Markets on Wall Street dipped Thursday as the Trump administration announced it was dropping exemptions on steel and aluminum tariffs for its biggest trading partners: Canada, Mexico and the European Union.
The move, announced after months of threats, was swiftly greeted with concern and promise of retaliation from those nations.
As a potential trade war brews, for Minnesota’s Iron Range, at least, the tariffs come as welcome news for a region and economy built on steel.
"We’re more optimistic about our economic situation more than we’ve been in recent years," said Kelsey Johnson, president of the Iron Mining Association.
Johnson said the 25 percent tariff on imported steel will spur more demand for iron ore from domestic iron and steel makers.
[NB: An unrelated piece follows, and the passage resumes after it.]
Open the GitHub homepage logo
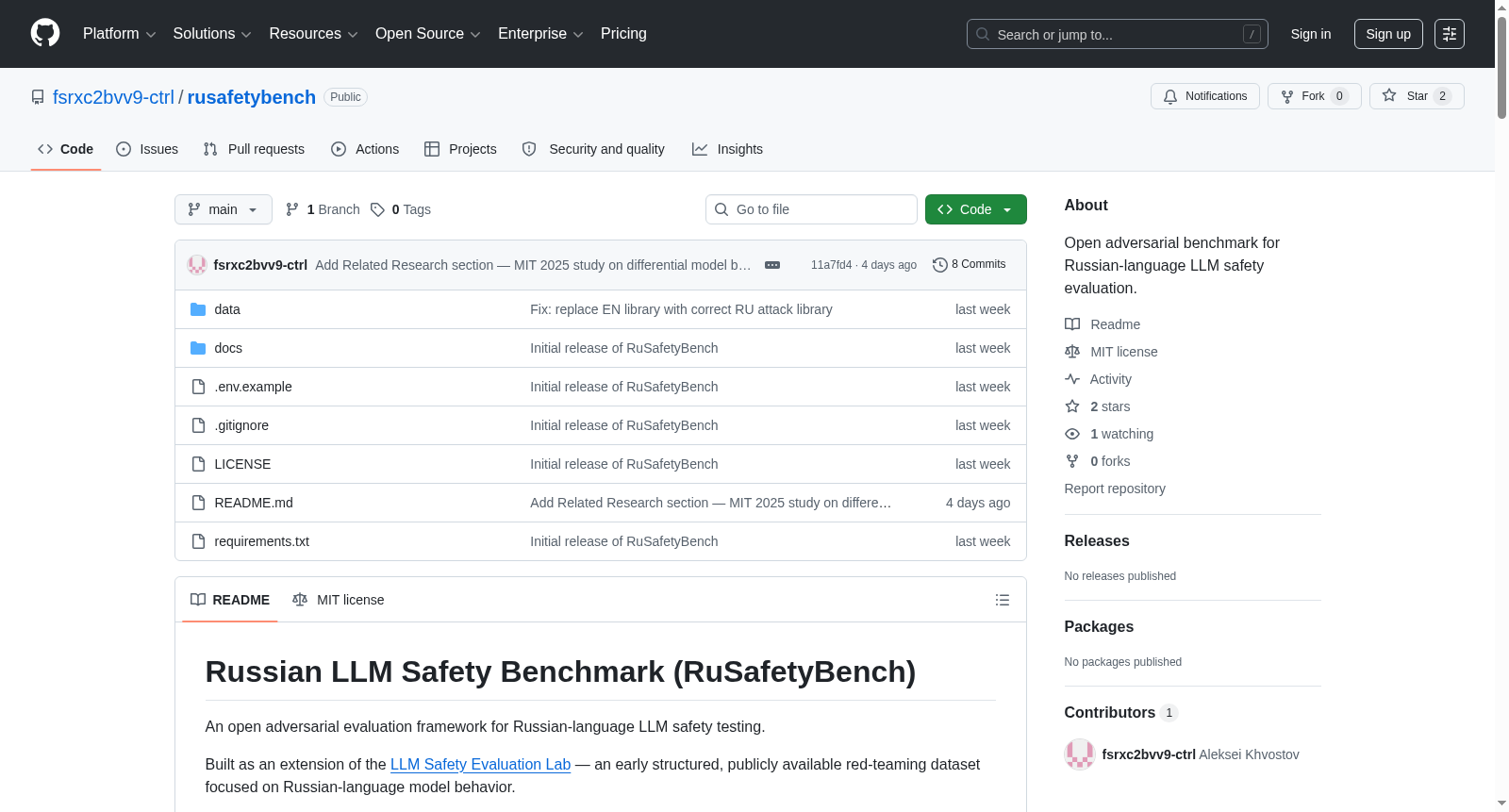 (45, 33)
"That means the prices are better, which means more people are going back to work, that we could have a potentially have a higher demand."
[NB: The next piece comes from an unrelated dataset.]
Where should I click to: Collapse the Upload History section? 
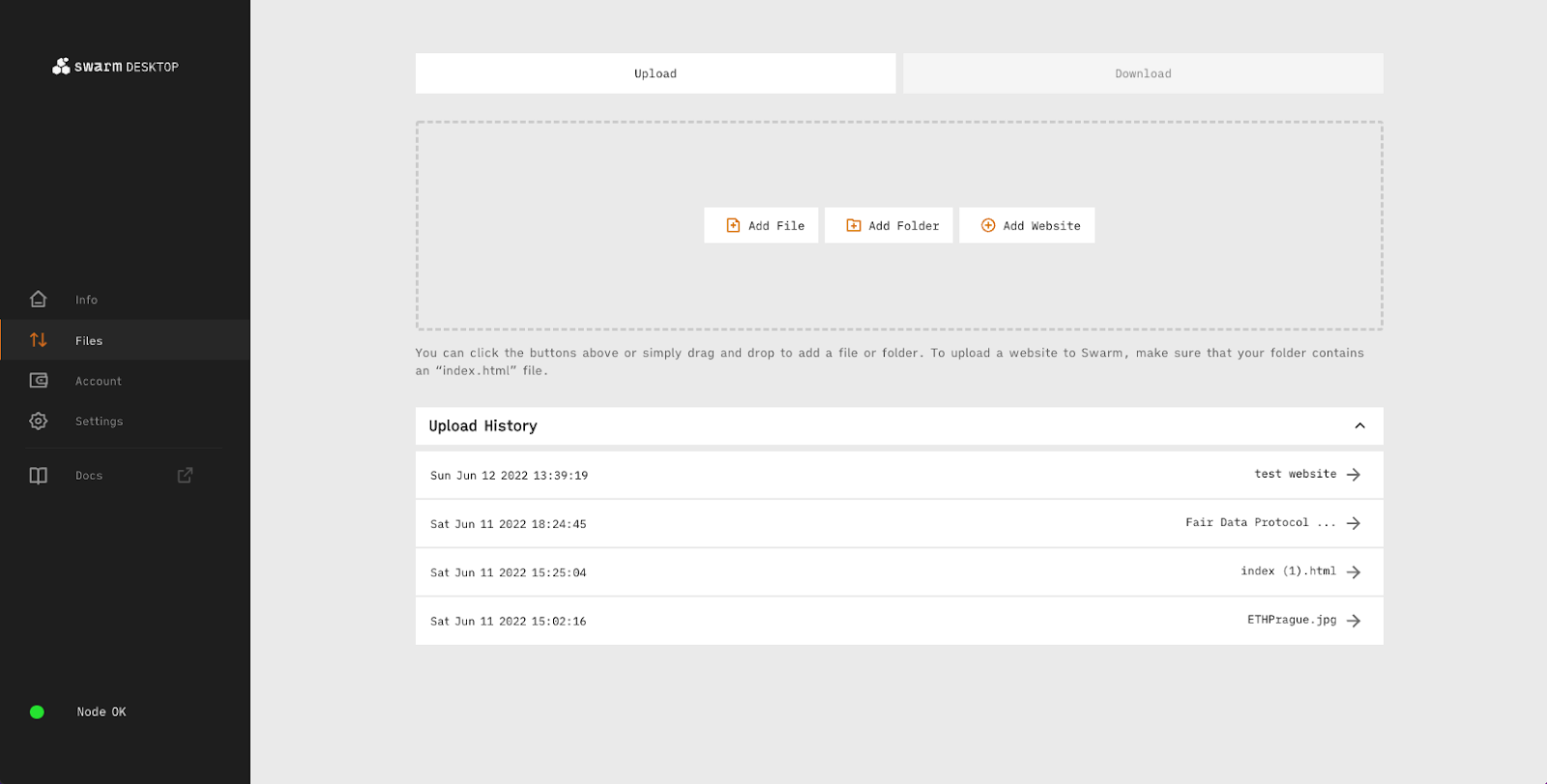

Johnson said two US-based steel manufacturing facilities had call backs almost immediately when the tariffs were first introduced in March.
Both utilize Iron Range taconite.
College of St. Scholastica economic professor Tony Barrett says, while it’s good news here at home, retaliation could hit our pocket books, from Kentucky Bourbon, to Harley Davidson.
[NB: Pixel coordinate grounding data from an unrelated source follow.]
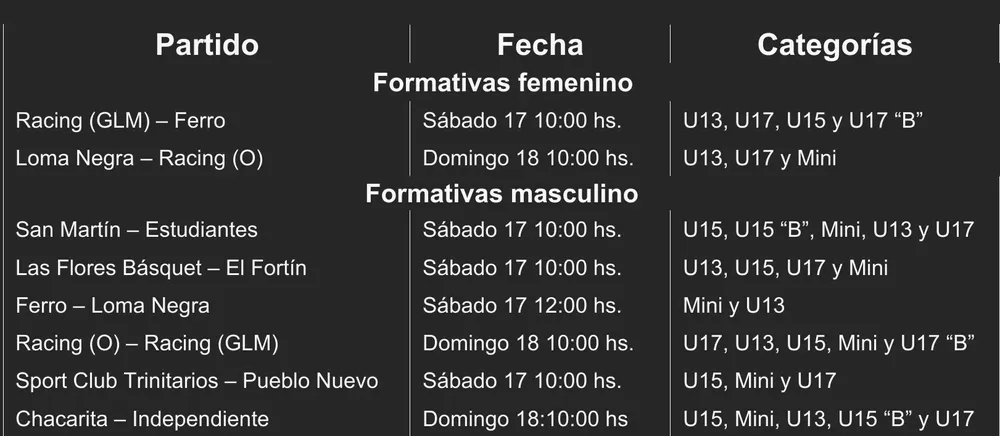1000x436 pixels.
Task: Click the Categorías column header
Action: point(834,45)
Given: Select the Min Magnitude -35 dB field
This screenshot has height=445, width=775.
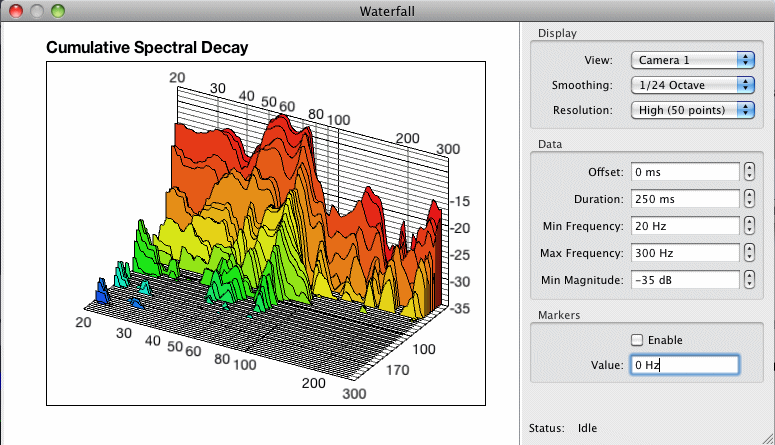Looking at the screenshot, I should click(x=684, y=279).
"American Consumers will pay more for products. It’s the net loss to our economy," Barrett said.
For example, a consumer could expect to pay $50 to $100 more for a pick up truck with the tariffs.
"You add that up over 330 million Americans, it becomes a chunk. It’s happening in industry after industry," Barrett said.
At the end of the day, Barrett says the problem boils down to over capacity, due in part to China.
"You can impose tariffs on European made steel. But the fact is, too much steel, when there is too much of any product, the price is low, and that puts stress on manufactures."
The Trump administration’s biggest concern remains steel exports from China, which are already subject to tariffs.